Bild: Ersatzpolizisten im Einsatz bei der Autobahnblockade am Montag
Seit rund zwei Wochen beginnt der Tag in Berlin meist mit der Nachricht,
dass Aktivist*innen „[1][erneut Autobahnen blockiert]“ haben. Und nicht
nur in der Hauptstadt verleiht die selbst ernannte „letzte Generation“
ihrer [2][Forderung nach einem Bundesgesetz gegen
Lebensmittelverschwendung] auf diese Weise Nachdruck, sondern auch in
anderen deutschen Städten.
Normalerweise ist die Phrase, dass etwas „wieder passiert“, ein
untrügliches Zeichen dafür, dass die Bedeutung von Ereignissen abflaut –
sie sind ja nicht mehr neu und erhalten deshalb weniger öffentliche
Aufmerksamkeit. In diesem Fall ist es umgekehrt: Der höchst effiziente
Protest einiger weniger Menschen zeigt Wirkung, in mehrfacher Hinsicht.

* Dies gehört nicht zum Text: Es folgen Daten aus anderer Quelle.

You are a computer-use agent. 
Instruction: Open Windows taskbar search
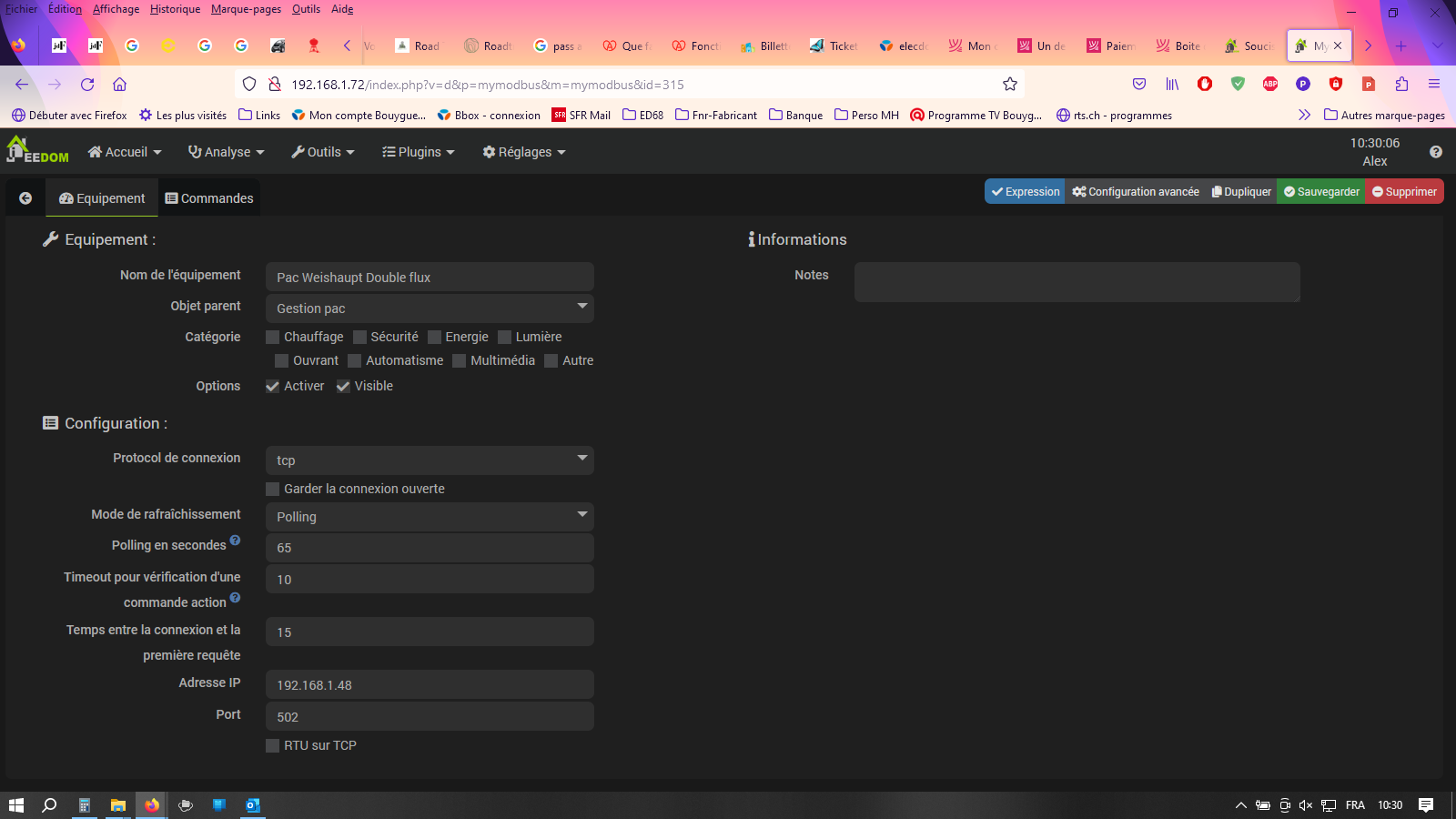pos(49,805)
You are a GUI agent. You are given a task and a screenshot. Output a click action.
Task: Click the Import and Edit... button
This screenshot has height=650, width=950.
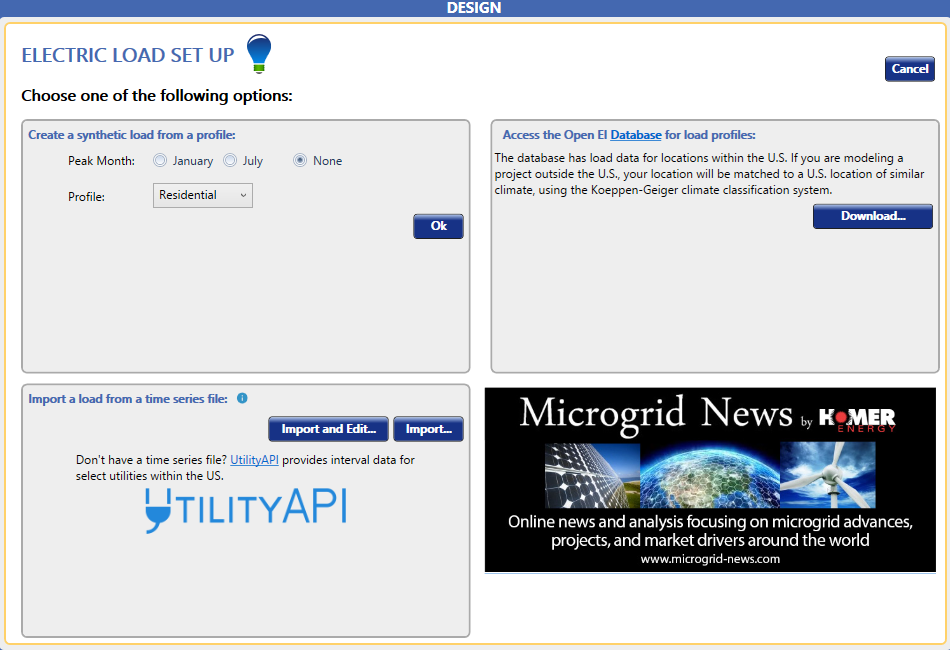[329, 429]
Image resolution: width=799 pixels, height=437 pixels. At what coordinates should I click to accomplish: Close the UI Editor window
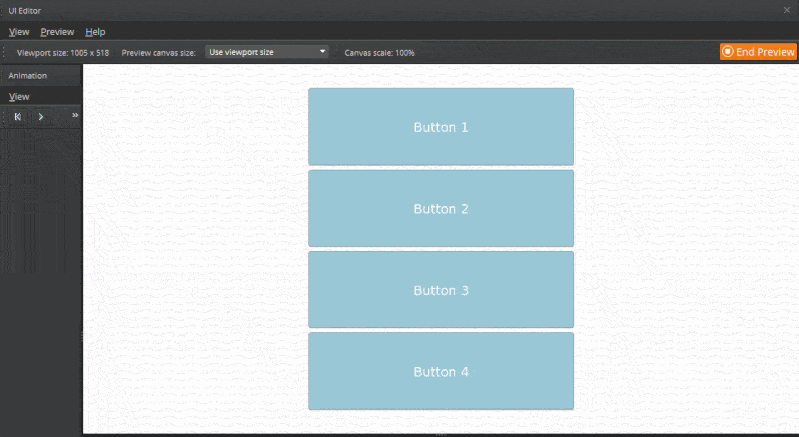(787, 9)
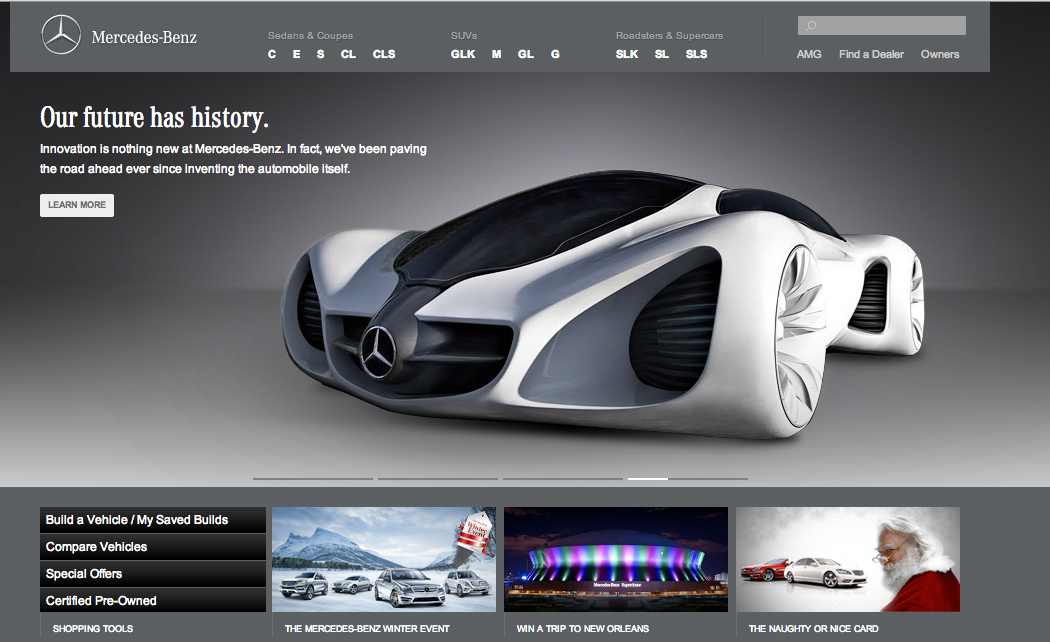
Task: Click inside the header search field
Action: 890,26
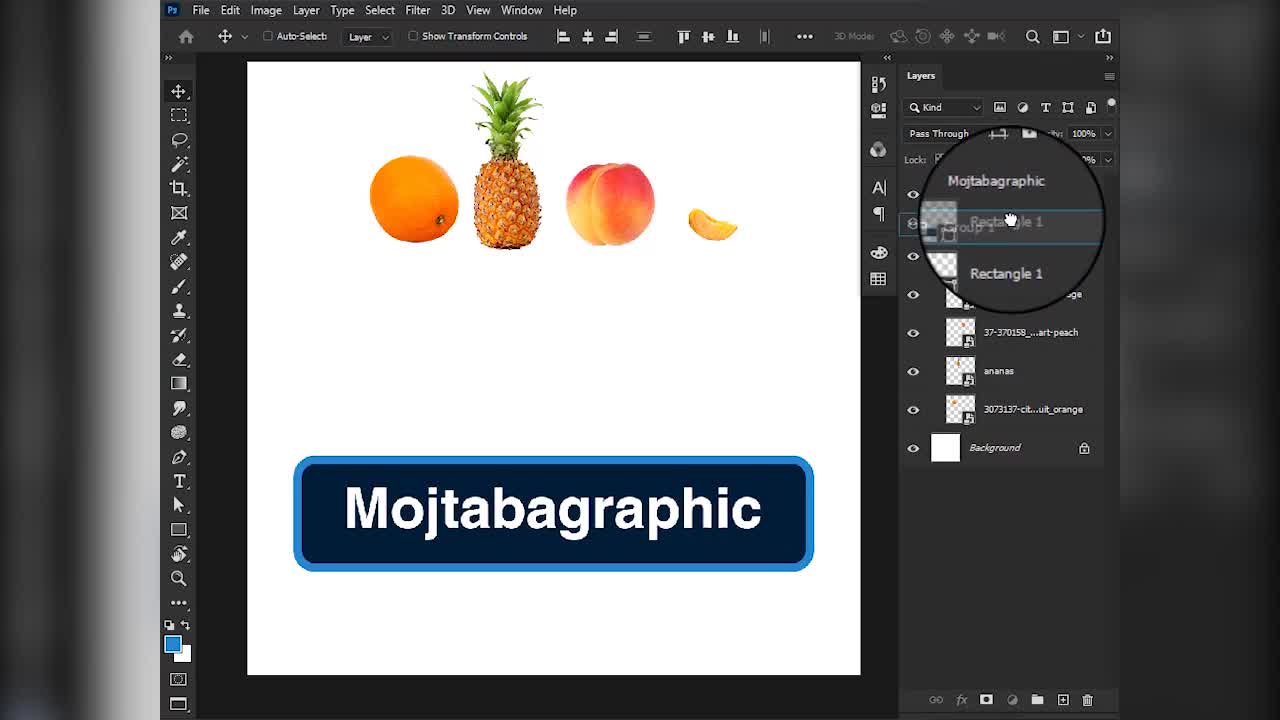
Task: Select the Eyedropper tool
Action: (x=179, y=237)
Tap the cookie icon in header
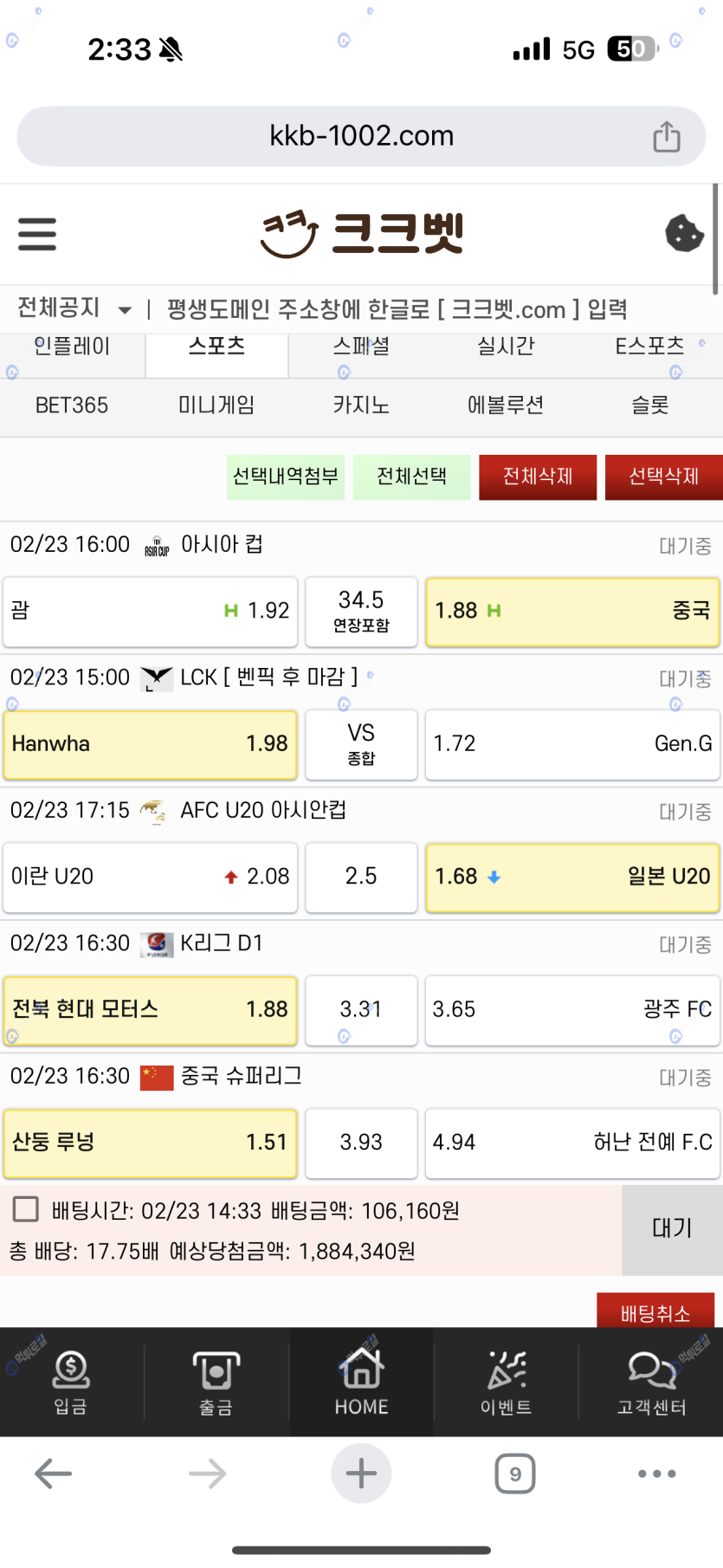The width and height of the screenshot is (723, 1568). (683, 233)
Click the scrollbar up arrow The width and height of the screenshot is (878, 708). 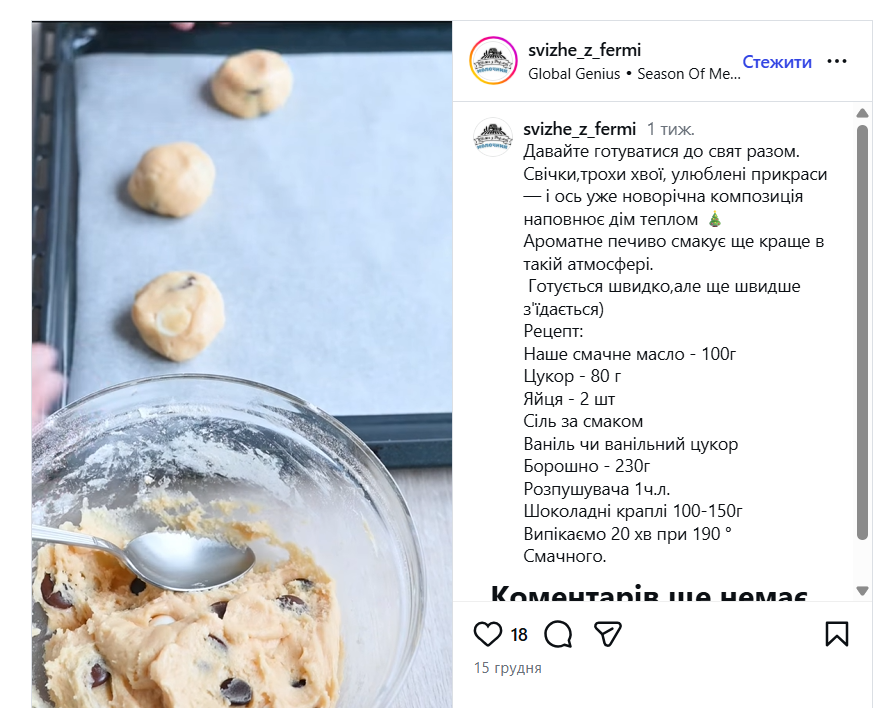click(862, 113)
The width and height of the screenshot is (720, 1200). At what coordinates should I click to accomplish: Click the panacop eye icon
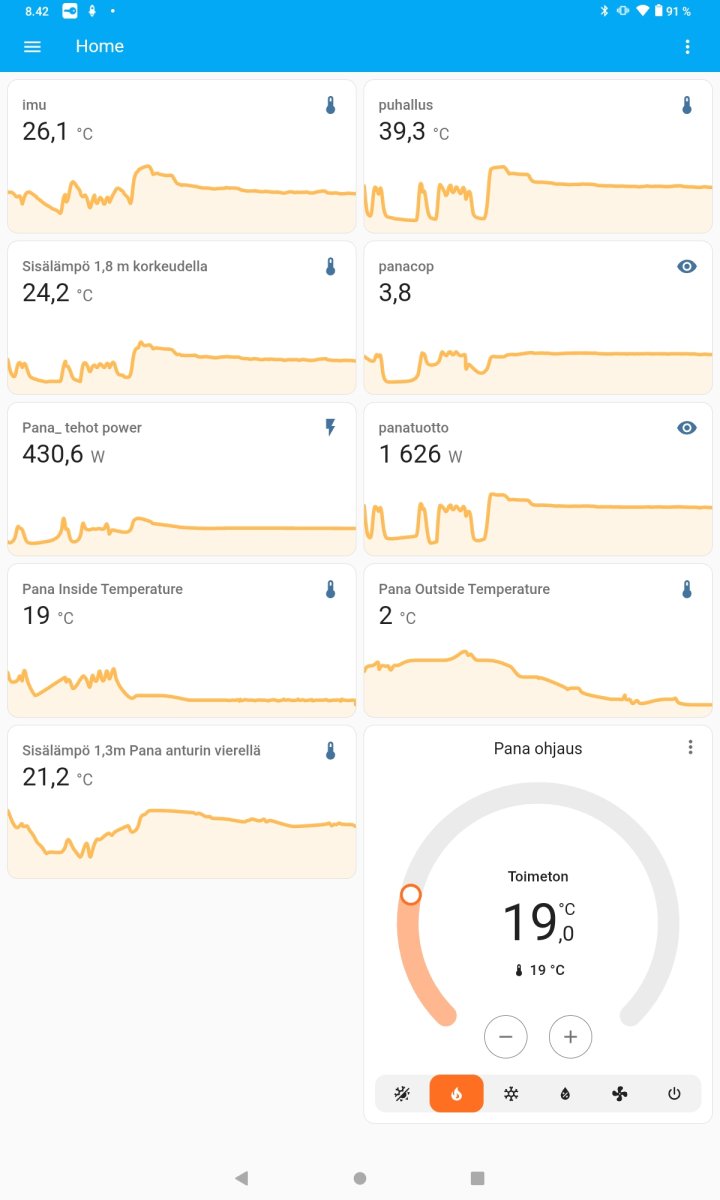pos(687,267)
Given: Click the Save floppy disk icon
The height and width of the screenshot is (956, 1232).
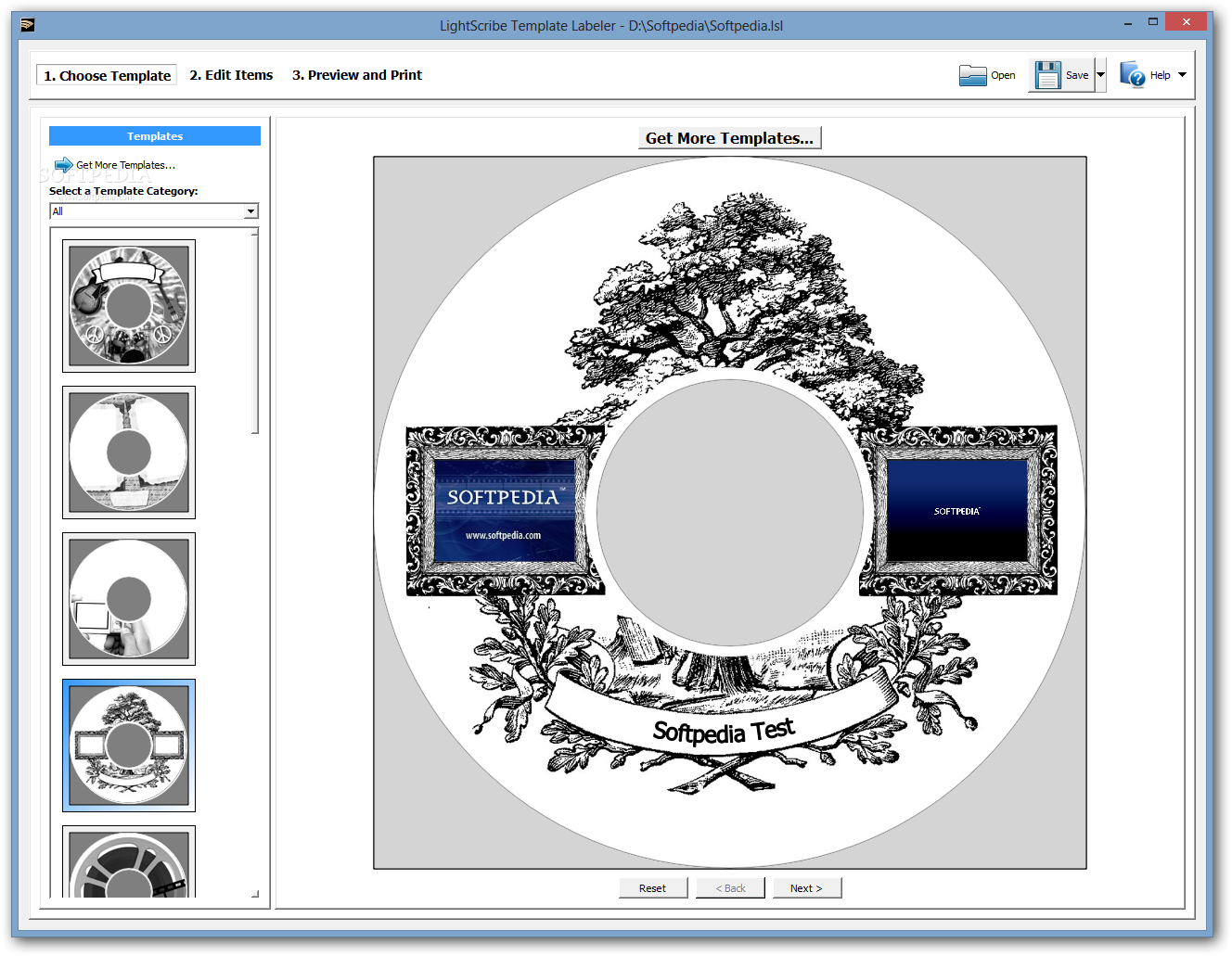Looking at the screenshot, I should 1047,75.
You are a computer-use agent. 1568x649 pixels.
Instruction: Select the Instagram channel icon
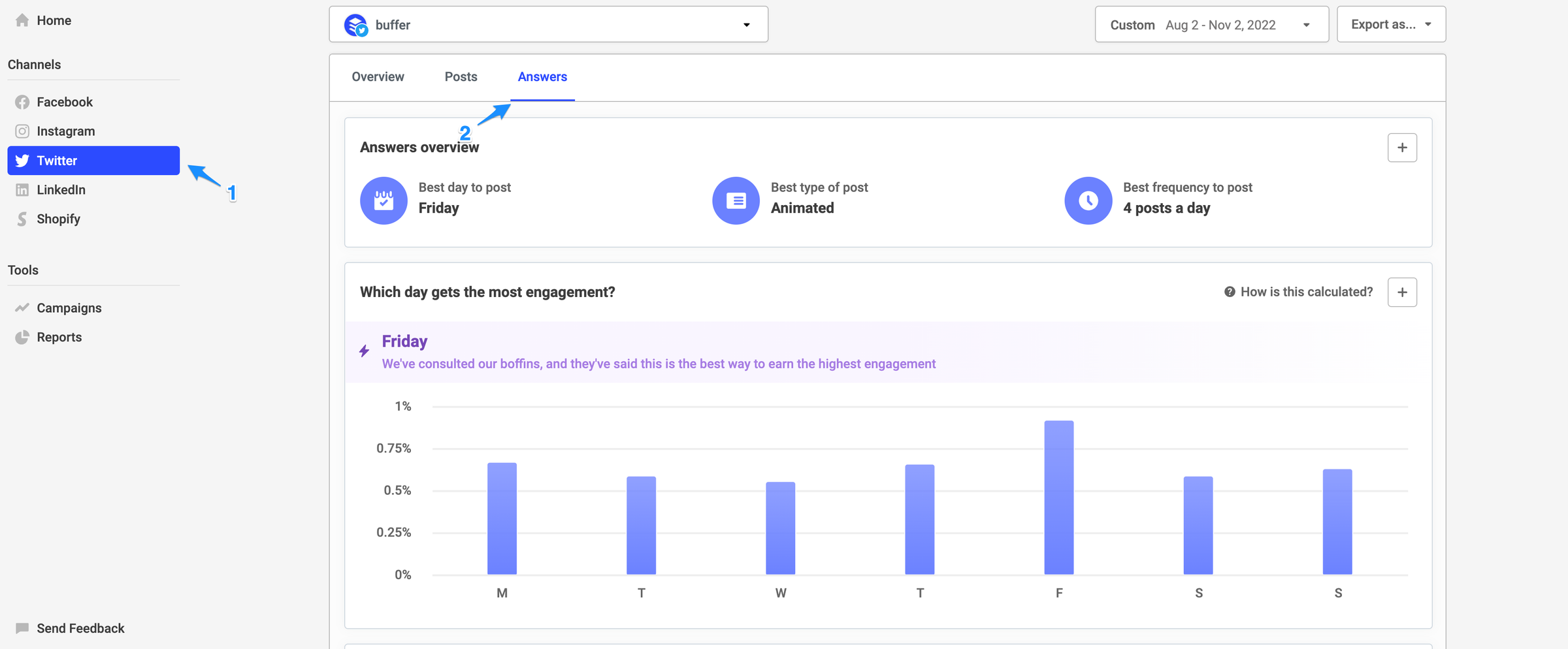[22, 131]
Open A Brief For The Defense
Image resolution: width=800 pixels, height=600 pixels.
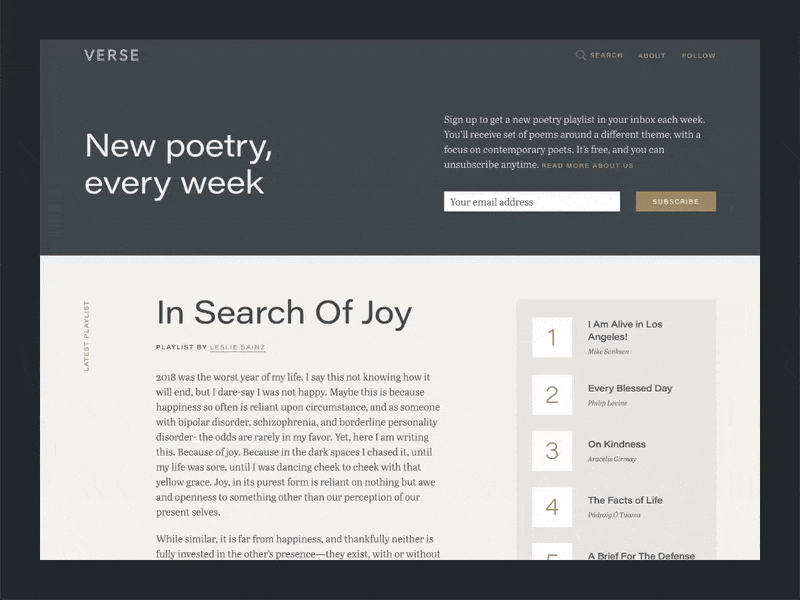[641, 556]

Das liegt nicht nur daran, dass das Engagement der Aktivist*innen nicht
nachlässt und sie ihre Aktionen im morgendlichen Berufsverkehr fast schon
stoisch wiederholen. Vielmehr fachen einige direkt Betroffene mit
martialischen Auftritten der Selbstjustiz die Debatte an: Mehrere in den
sozialen Medien verbreitete Videos zeigen wütende Autofahrer, die auf die
auf der Straße sitzenden Aktivist*innen mit Gewalt losgehen, ohne dass
die Polizei einschreitet. Die Aktion – das ist die Botschaft der Filme –
hat einen Nerv der deutschen Gesellschaft getroffen: Wer die „freie Fahrt
für freie Bürger“ einschränkt, muss sich auf einiges gefasst machen.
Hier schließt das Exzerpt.